## What you are asked to do
The response must contain all of the entries, each one repeated exactly.
*** Source material
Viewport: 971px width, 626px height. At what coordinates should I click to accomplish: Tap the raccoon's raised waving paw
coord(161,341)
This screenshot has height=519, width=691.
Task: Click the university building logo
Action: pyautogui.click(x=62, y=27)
******
## Answer box
Viewport: 971px width, 626px height. At what coordinates should I click to accomplish: Tap the raccoon's raised waving paw
coord(161,341)
This screenshot has height=519, width=691.
Task: Click the university building logo
Action: pyautogui.click(x=62, y=27)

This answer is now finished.